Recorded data
================
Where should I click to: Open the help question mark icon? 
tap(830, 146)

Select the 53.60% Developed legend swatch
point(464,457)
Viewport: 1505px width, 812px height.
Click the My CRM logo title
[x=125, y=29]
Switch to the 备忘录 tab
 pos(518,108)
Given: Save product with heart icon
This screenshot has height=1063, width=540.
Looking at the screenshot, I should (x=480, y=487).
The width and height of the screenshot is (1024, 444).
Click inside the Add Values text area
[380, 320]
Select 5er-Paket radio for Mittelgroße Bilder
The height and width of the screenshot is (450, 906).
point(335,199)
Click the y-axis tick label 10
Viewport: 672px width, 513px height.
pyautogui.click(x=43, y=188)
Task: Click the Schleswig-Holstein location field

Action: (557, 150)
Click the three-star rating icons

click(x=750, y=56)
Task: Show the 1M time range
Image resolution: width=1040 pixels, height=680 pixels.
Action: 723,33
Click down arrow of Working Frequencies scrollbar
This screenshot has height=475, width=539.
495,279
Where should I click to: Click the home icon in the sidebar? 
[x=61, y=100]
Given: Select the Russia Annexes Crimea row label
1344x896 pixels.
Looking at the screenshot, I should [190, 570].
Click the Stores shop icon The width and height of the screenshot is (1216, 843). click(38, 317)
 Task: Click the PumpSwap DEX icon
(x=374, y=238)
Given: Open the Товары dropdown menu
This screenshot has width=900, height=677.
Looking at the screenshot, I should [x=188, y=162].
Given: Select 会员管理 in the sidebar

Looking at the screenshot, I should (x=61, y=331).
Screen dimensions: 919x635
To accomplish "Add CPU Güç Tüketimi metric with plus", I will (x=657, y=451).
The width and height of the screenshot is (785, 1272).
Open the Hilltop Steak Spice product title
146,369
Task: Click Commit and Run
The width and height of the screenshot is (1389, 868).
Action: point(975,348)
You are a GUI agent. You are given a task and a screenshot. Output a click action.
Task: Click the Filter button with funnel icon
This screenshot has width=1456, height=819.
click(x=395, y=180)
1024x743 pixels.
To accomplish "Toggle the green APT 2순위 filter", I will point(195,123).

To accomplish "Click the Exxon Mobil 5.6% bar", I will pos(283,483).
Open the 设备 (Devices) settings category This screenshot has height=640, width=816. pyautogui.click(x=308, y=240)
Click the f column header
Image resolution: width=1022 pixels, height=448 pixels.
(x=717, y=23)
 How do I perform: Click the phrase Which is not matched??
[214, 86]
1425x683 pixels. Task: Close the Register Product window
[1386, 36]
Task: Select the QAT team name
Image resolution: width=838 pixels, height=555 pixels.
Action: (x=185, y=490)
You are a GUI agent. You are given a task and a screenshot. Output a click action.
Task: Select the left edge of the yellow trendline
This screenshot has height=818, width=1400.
================
#### What the exercise asks:
Copy all of the data above line for line, leaving every character unchanged.

#### Task solution:
Where should I click to: Open the help question mark icon? 
tap(830, 146)

Select the 53.60% Developed legend swatch
point(464,457)
Viewport: 1505px width, 812px height.
Click the My CRM logo title
[x=125, y=29]
Switch to the 备忘录 tab
 pos(518,108)
Given: Save product with heart icon
This screenshot has height=1063, width=540.
Looking at the screenshot, I should (x=480, y=487).
The width and height of the screenshot is (1024, 444).
Click inside the Add Values text area
[380, 320]
Select 5er-Paket radio for Mittelgroße Bilder
The height and width of the screenshot is (450, 906).
point(335,199)
Click the y-axis tick label 10
Viewport: 672px width, 513px height.
pyautogui.click(x=43, y=188)
Task: Click the Schleswig-Holstein location field

Action: (557, 150)
Click the three-star rating icons

click(x=750, y=56)
Task: Show the 1M time range
Image resolution: width=1040 pixels, height=680 pixels.
Action: 723,33
Click down arrow of Working Frequencies scrollbar
This screenshot has height=475, width=539.
495,279
Where should I click to: Click the home icon in the sidebar? 
[x=61, y=100]
Given: Select the Russia Annexes Crimea row label
1344x896 pixels.
Looking at the screenshot, I should [190, 570].
Click the Stores shop icon The width and height of the screenshot is (1216, 843). click(38, 317)
 Task: Click the PumpSwap DEX icon
(x=374, y=238)
Given: Open the Товары dropdown menu
This screenshot has width=900, height=677.
Looking at the screenshot, I should [x=188, y=162].
Given: Select 会员管理 in the sidebar

Looking at the screenshot, I should (x=61, y=331).
Screen dimensions: 919x635
To accomplish "Add CPU Güç Tüketimi metric with plus", I will (x=657, y=451).
The width and height of the screenshot is (785, 1272).
Open the Hilltop Steak Spice product title
146,369
Task: Click Commit and Run
The width and height of the screenshot is (1389, 868).
Action: point(975,348)
You are a GUI agent. You are given a task and a screenshot. Output a click action.
Task: Click the Filter button with funnel icon
This screenshot has width=1456, height=819.
click(x=395, y=180)
1024x743 pixels.
To accomplish "Toggle the green APT 2순위 filter", I will point(195,123).

To accomplish "Click the Exxon Mobil 5.6% bar", I will pos(283,483).
Open the 设备 (Devices) settings category This screenshot has height=640, width=816. pyautogui.click(x=308, y=240)
Click the f column header
Image resolution: width=1022 pixels, height=448 pixels.
(x=717, y=23)
 How do I perform: Click the phrase Which is not matched??
[214, 86]
1425x683 pixels. Task: Close the Register Product window
[1386, 36]
Task: Select the QAT team name
Image resolution: width=838 pixels, height=555 pixels.
Action: (x=185, y=490)
You are a GUI agent. You are given a task and a screenshot. Output a click action.
Task: Select the left edge of the yellow trendline
This screenshot has height=818, width=1400.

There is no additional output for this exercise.